The Court, in unanimously allowing the appeal, accepted that:

  1. a valid reference date is a precondition of a valid payment claim;
  2. a payment claim without a valid reference date could not be the subject of a valid adjudication application; and
  3. Lewence's payment claim was not supported by a valid reference date (on either view of the case) because:
    1. the contract allowed Southern Han to suspend payments if it took the works out of Lewence's hands and no further reference dates accrued until that suspension was ended pursuant to the contract; or
    2. if Southern Han had repudiated the contract, then the contract had been terminated by Lewence and no further reference dates accrued after the termination of the contract (nothing in the contract suggesting that reference dates continued to accrue post termination).

Take home points

First, in absence of a reference date, a payment claim is void and it cannot (generally speaking) be the subject of a valid adjudication application2. This restores what had been accepted to be the case prior to the decision of the New South Wales Court of Appeal in the present case.
Second, the Court seems to have tacitly accepted3 the 'Queensland' position (i.e. that, in general, no reference dates accrue after a contract has been terminated) as against the 'New South Wales' position (where reference dates can accrue post termination).

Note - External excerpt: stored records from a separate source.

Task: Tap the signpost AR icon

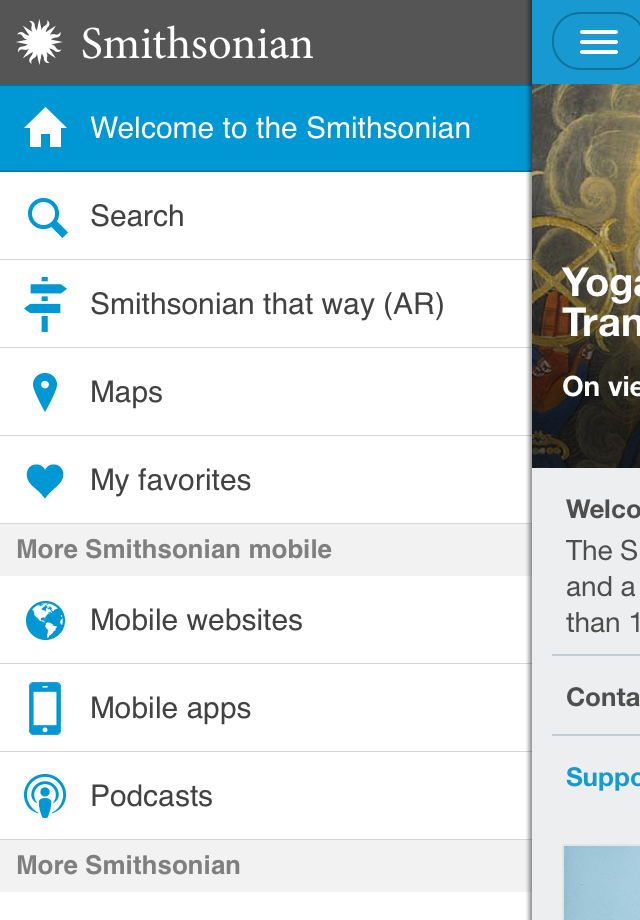Action: [45, 304]
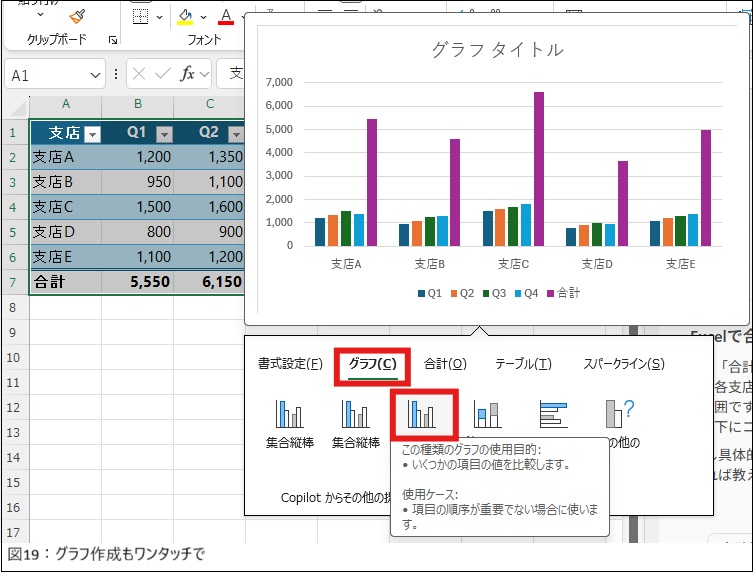Click the other charts icon with question mark
Screen dimensions: 753x576
[x=620, y=414]
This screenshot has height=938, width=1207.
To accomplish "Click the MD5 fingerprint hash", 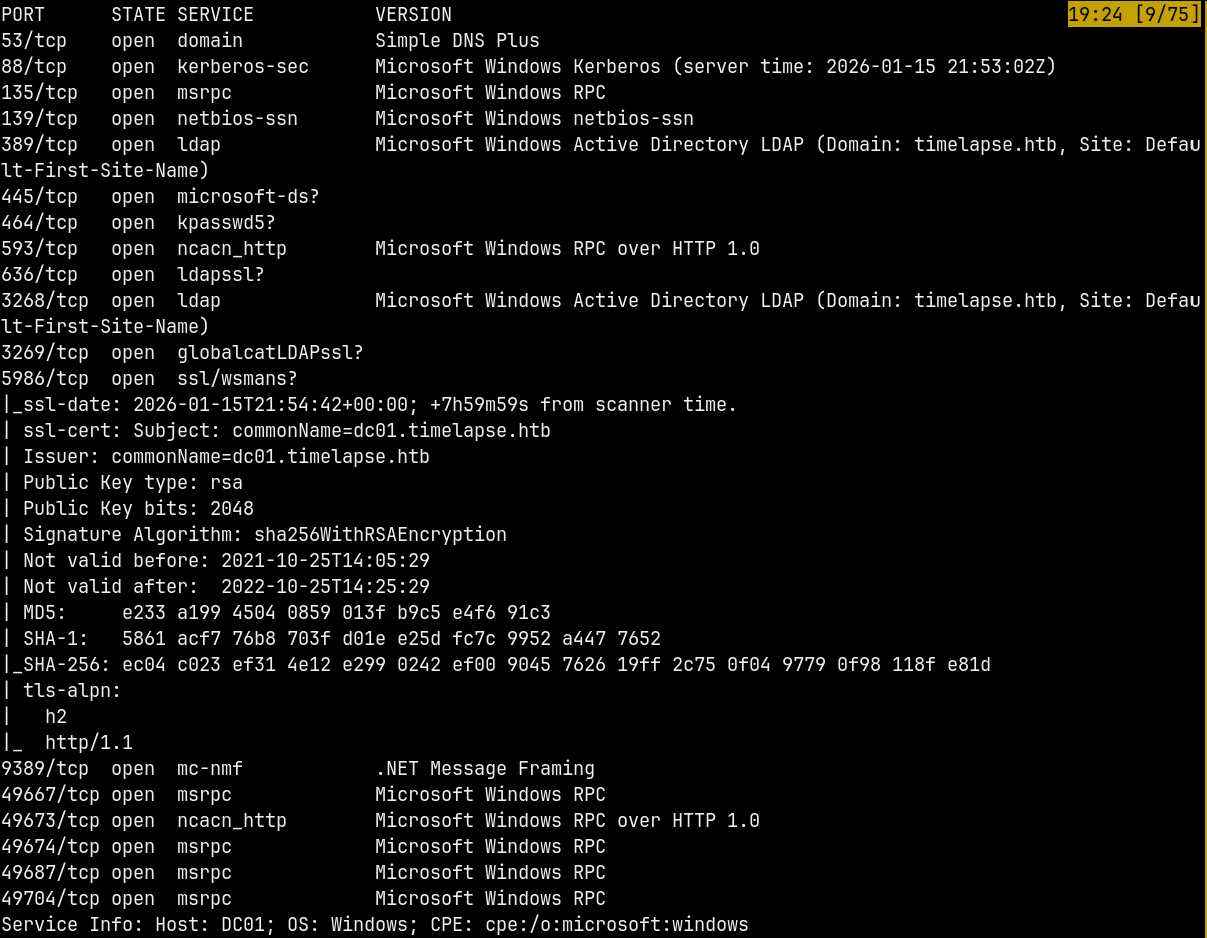I will 336,613.
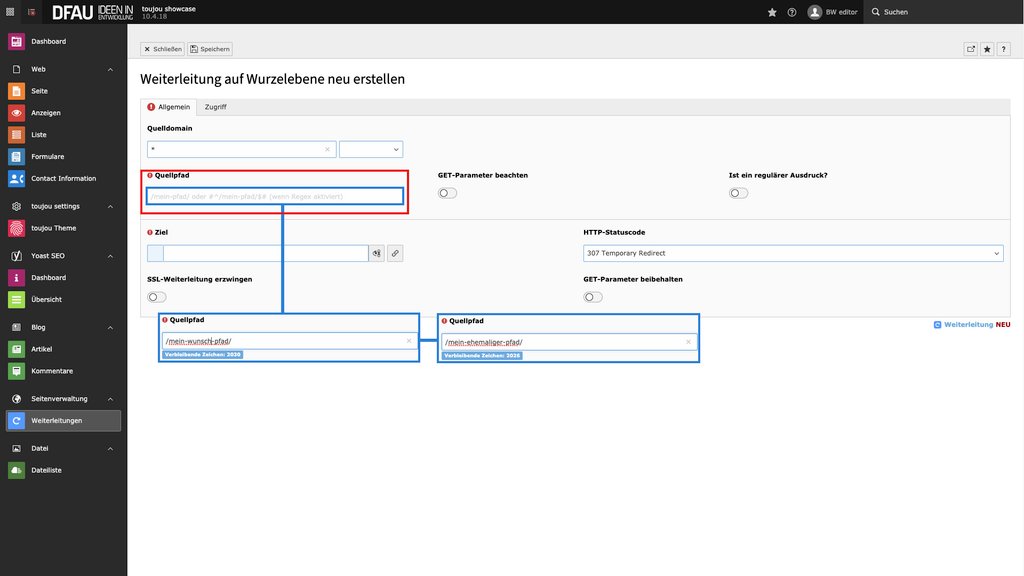
Task: Open the Anzeigen view module
Action: (45, 113)
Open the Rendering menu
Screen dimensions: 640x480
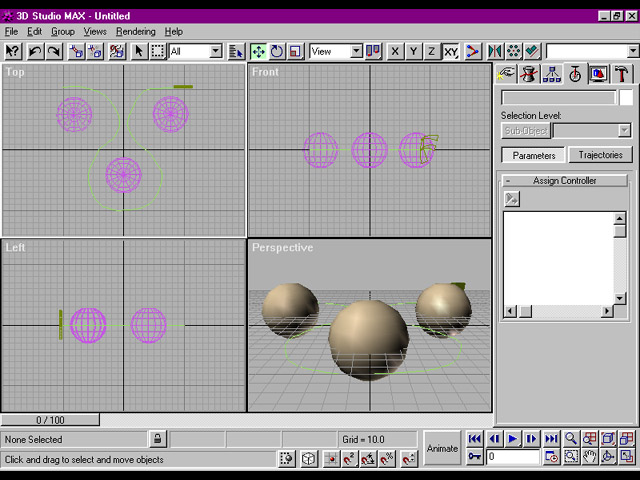pos(136,32)
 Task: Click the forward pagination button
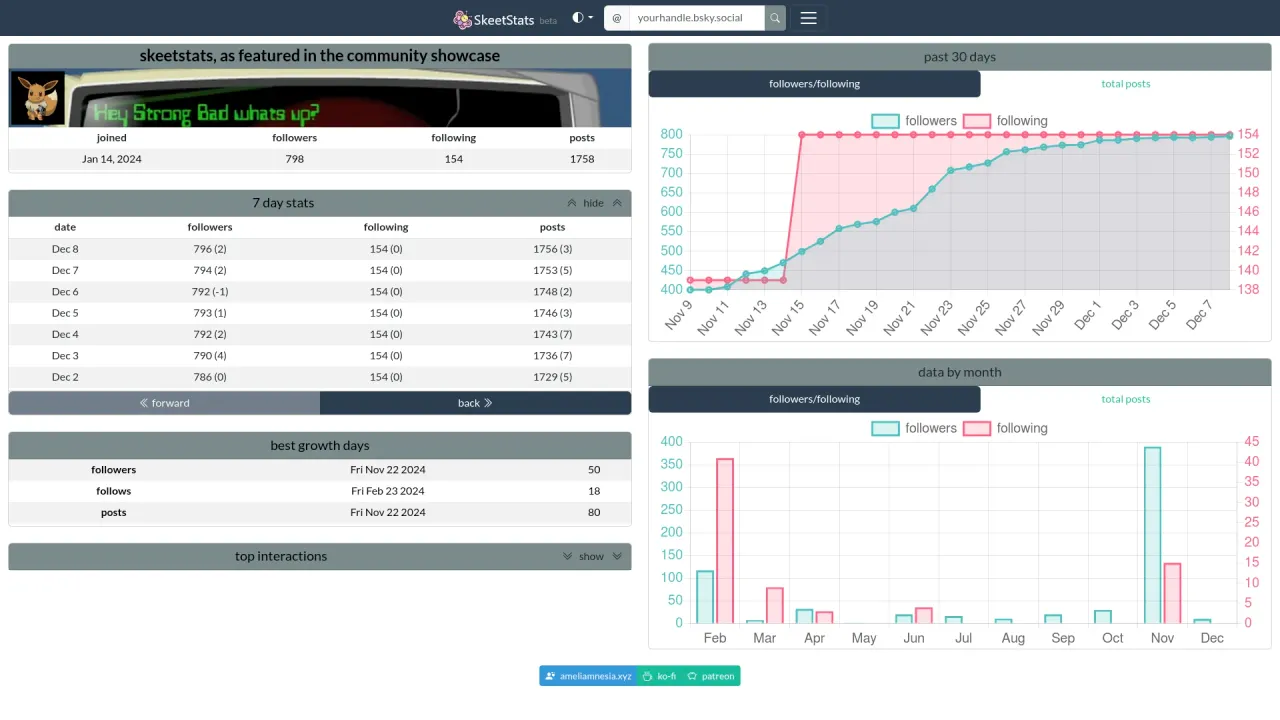(x=164, y=403)
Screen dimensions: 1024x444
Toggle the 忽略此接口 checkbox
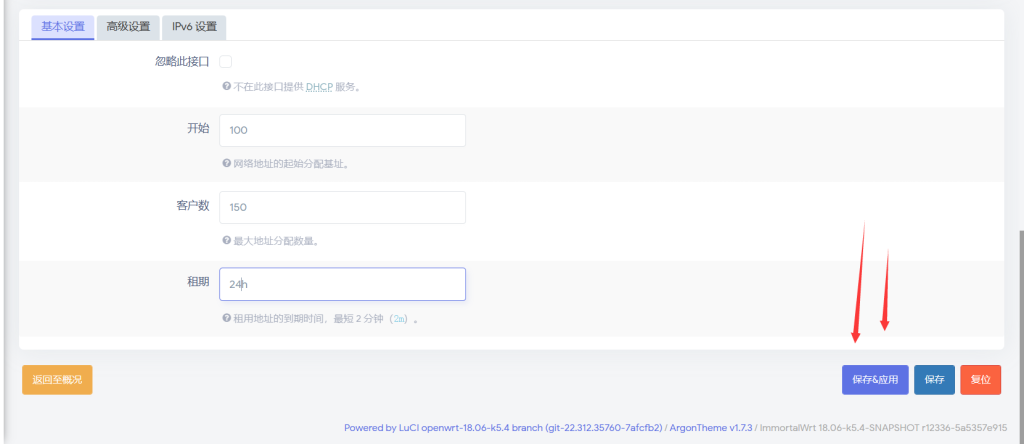pos(226,62)
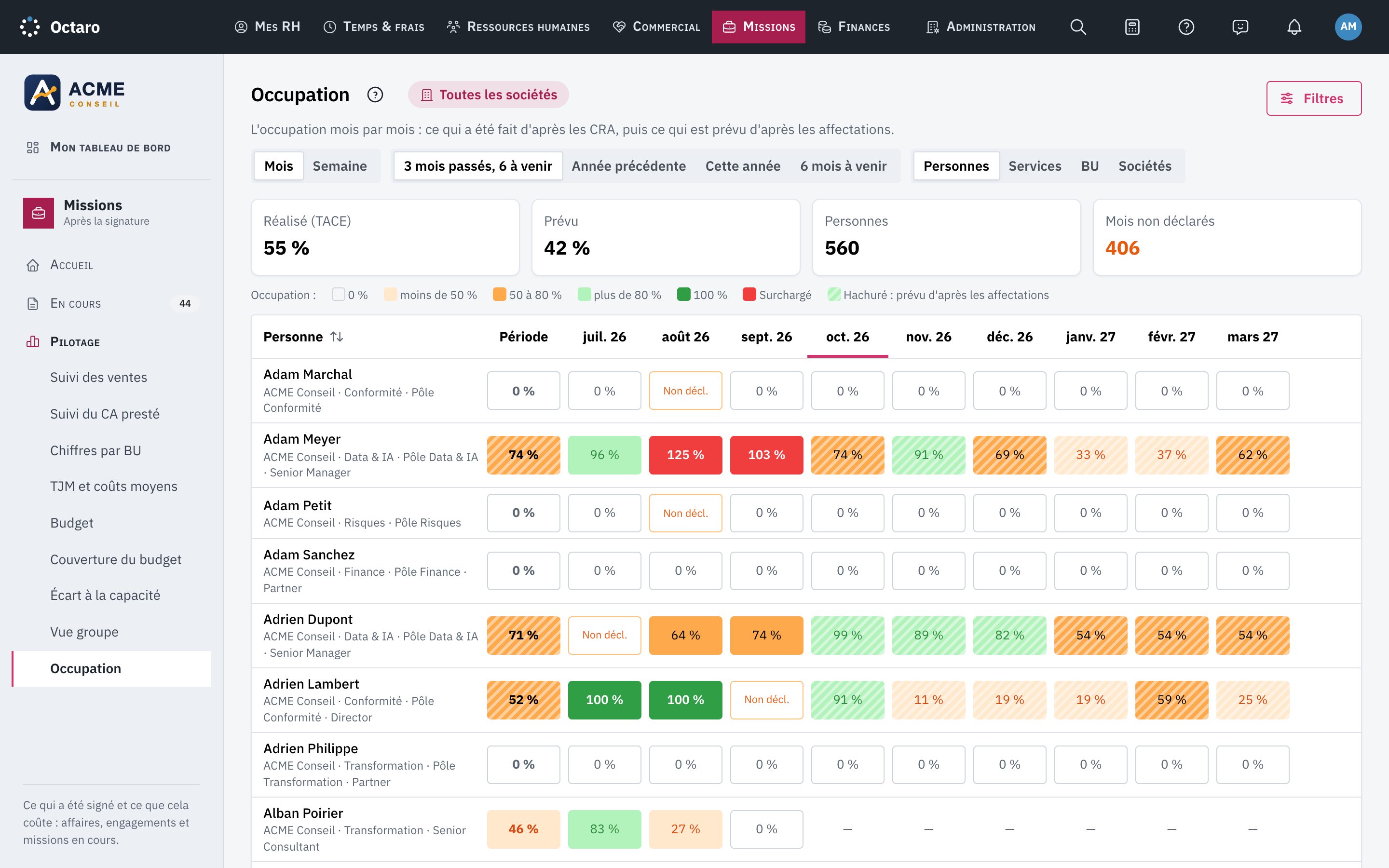Go to Ressources humaines menu

[518, 27]
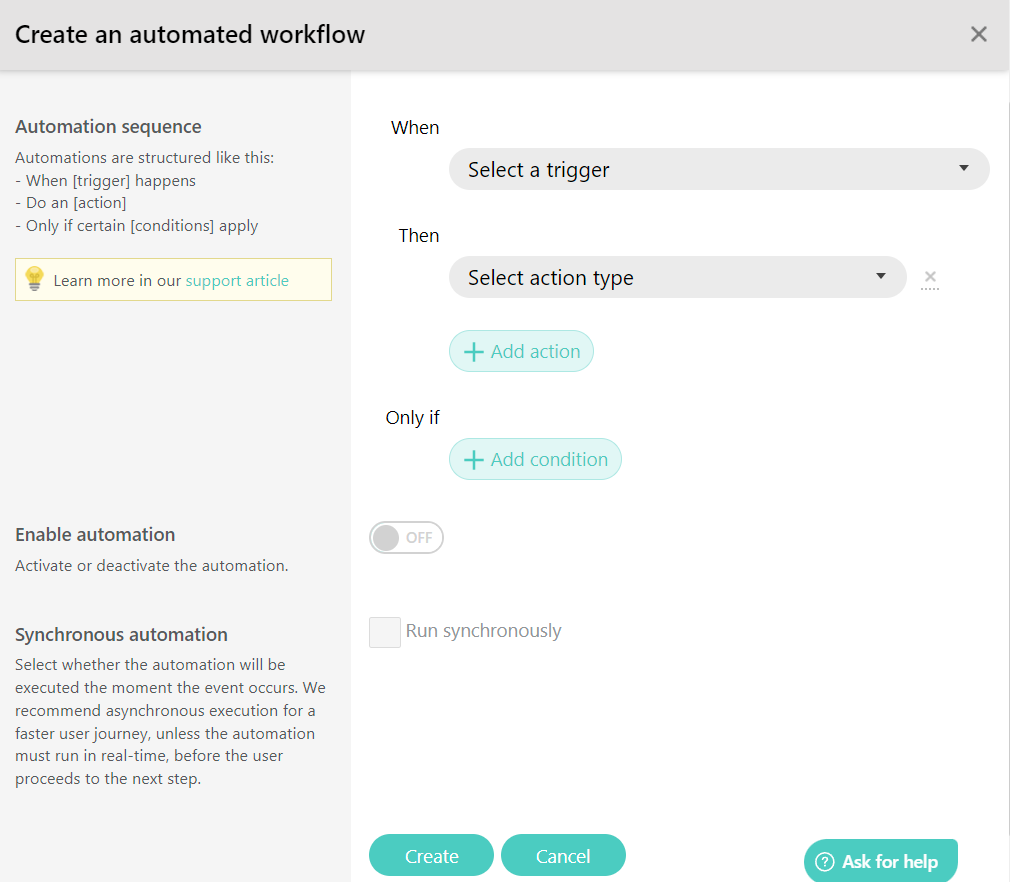Open the support article link

pyautogui.click(x=239, y=280)
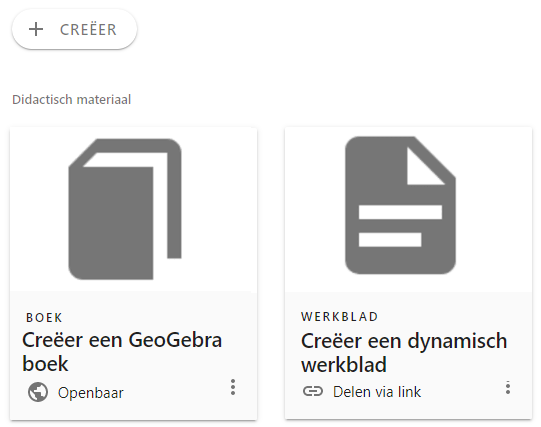
Task: Click the 'Delen via link' label
Action: (377, 392)
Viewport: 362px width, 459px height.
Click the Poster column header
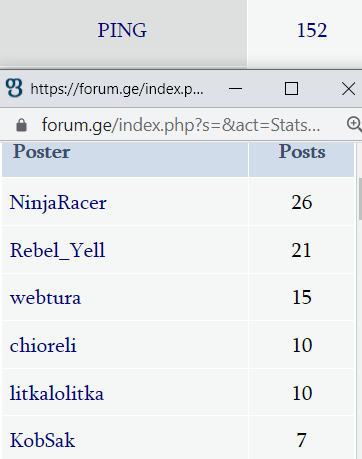pos(42,152)
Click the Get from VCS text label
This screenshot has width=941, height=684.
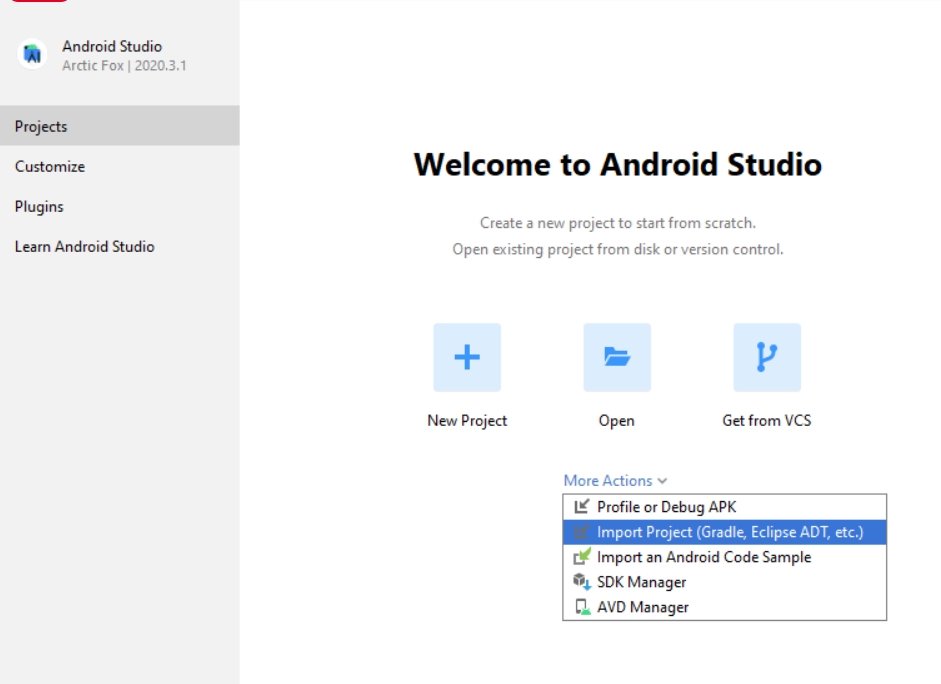(x=767, y=421)
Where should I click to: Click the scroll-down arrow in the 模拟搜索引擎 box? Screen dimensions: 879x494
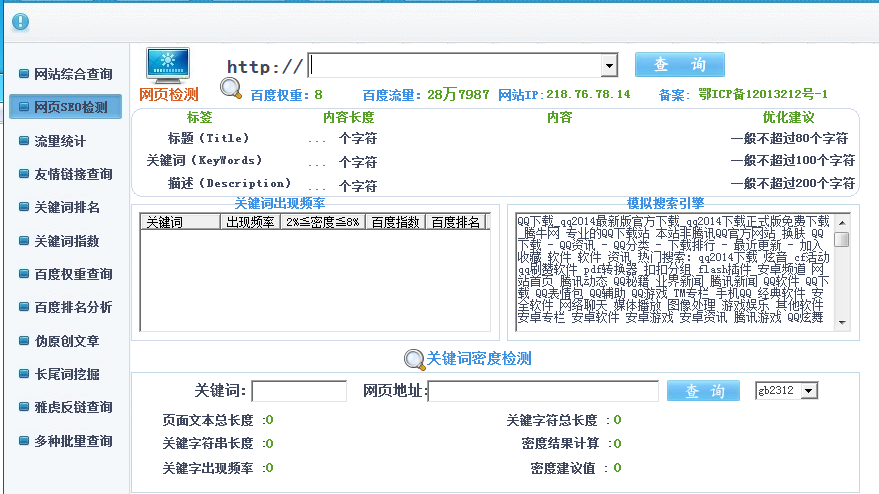pyautogui.click(x=842, y=322)
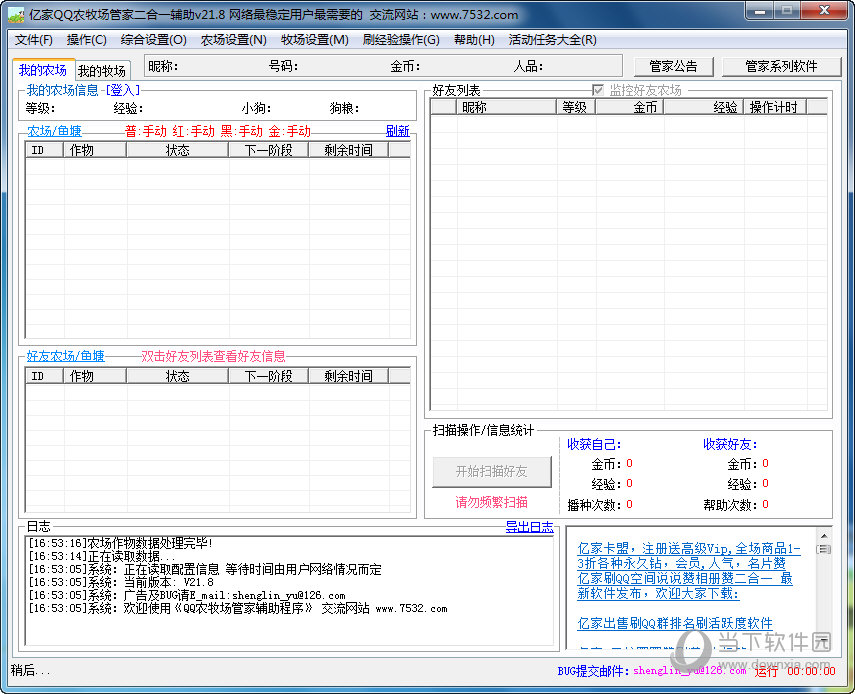Open the 农场设置(N) menu
Image resolution: width=855 pixels, height=694 pixels.
[x=233, y=40]
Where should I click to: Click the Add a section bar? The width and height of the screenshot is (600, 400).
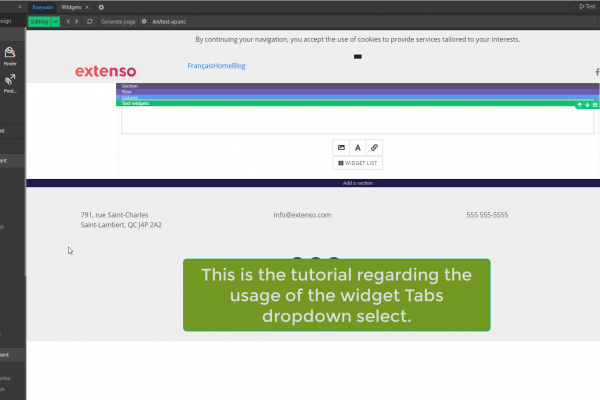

It will be interesting to see what approach the New South Wales Courts will take moving forward in that regard.

Third, contractors should give the matter serious thought before they elect to accept a purported repudiation (based on a purported taking of the works out of their hands); particularly if the next payment claim is due to be made shortly after. An action for damages/upon a quantum meruit basis will take far longer to prosecute than a claim made under the Act. In a cash-flow driven sector, this decision might be difference between keeping a business alive and liquidation.

Footnotes

1 Given the similarity of the language used, the High Court's decision is likely to be applied in Queensland

2 The author notes in the margin that only a decision to deny jurisdiction will be valid in such circumstances; although there is a good deal of authority to suggest that a decision maker such as an Adjudicator cannot finally determine their own jurisdiction

3 Albeit arguably in obiter

The content of this article is intended to provide a general guide to the subject matter. Specialist advice should be sought about your specific circumstances.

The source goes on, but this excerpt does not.